The main thing to know is that, in addition to their general awesomeness – which predominately derives from the scrotum that magically produces money instead of semen which, admittedly, I’m grateful for on so many levels – the necropants also produce a very soothing effect on whoever wears them. Not necessarily on whoever observes them, but on whoever wears them, and that’s key.
So really, this year’s resolution is about combating ignorance, basically. I also like to think it’s virtuous of me. I have to admit, my prior New Year’s resolutions have all been a little bit on the self-indulgent side. I mean, take this past year for example. Sure, I thought it was cool to get creative with the necropants (and it was) but did that actually benefit anyone else? Not really.
For starters, nobody even showed up to the events I arranged through Meetup for necropants enthusiasts, so I eventually canceled the group since Meetup was charging me to host it. I also attempted to get on some nationally televised game shows like Wheel of Fortune and Jeopardy!, but the magic of the necropants did not compel the show organizers to select me at the phase in which you’re required to provide a photograph of yourself. I sometimes wonder if I might have had a better chance in Europe. I did end up on a YouTube video that went viral, though. And yes, it was filmed at a dog park when I made the common mistake of just simply walking by. Let’s just say I got a really good cardio workout that day.
At one point this past year I even attempted to get a cool, new tattoo on the scrotum, but the leathery hide damaged the needle and so now it just looks like it has a bruise on one side instead of the sweet Led Zeppelin angel logo that I’d been hoping for. You win some, you lose some.
But getting back to my New Year’s resolution for the coming year – it just seems so obvious to me that highly tense and hostile people would benefit from the soothing effect of wearing the necropants. Personally, I haven’t worried about shit since I put them on back in the start of 2021. They’re amazing like that; one minute you’re freaking out about a global pandemic, race riots, and an utterly ruined housing market, and the next you’re focused on scratching an itch you just can’t quite reach while simultaneously pondering how to manipulate your new dead scrotum to achieve maximum personal profit.
So call me crazy, but I just have this inkling that Putin wouldn’t be so violent and aggressive if he just put on a pair of the necropants the next time he went for a walk around the Kremlin. Obviously, he’d look really good in a pair of necropants and one of those puffy Russian winter hat things. I haven’t decided yet on what he should wear on his torso, though. Maybe one those plain black Steve Jobs-style turtlenecks? And/or perhaps a cape?

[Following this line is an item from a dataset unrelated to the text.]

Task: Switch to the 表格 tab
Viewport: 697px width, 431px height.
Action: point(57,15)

But this principle of pacifying violent megalomaniacs by instructing them in the economic benefits of wearing necropants and then encouraging them to put on a pair could also extend beyond Russia to the world stage in general. Although, admittedly, the necropants would be much more uncomfortable in the hot desert temperatures of the Middle East, and don’t even get me started on the humidity of Washington D.C.

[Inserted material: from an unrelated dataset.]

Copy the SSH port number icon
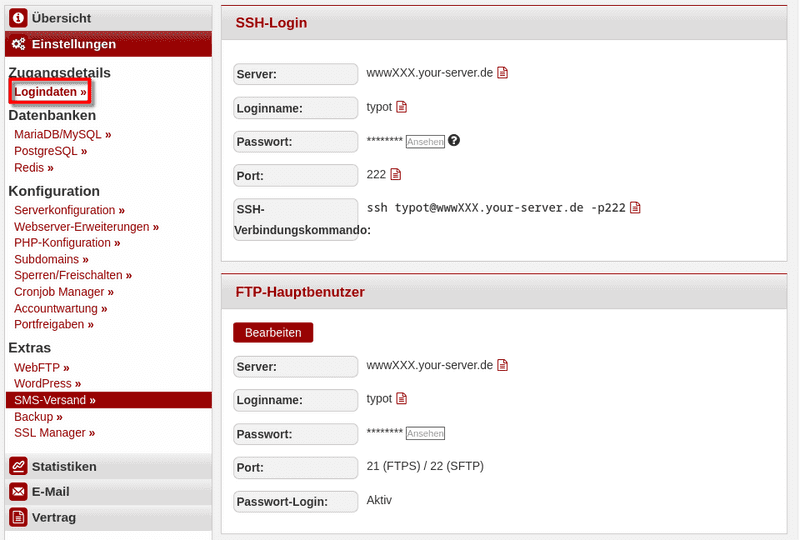The image size is (800, 540). point(396,174)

It’s just that I think if every irate asshole in the world was equipped with a floppy, dried-out, and mildly crusty scrotum that they could pull money out of whenever they wanted, we’d actually come closer to achieving world peace. We certainly wouldn’t be any worse off at any rate. Because seriously, who would want to start wars or commit terrorist acts under such fun and fashionable, wealth-generating circumstances as irrevocably provided by a permanent pair of necropants? Probably no one.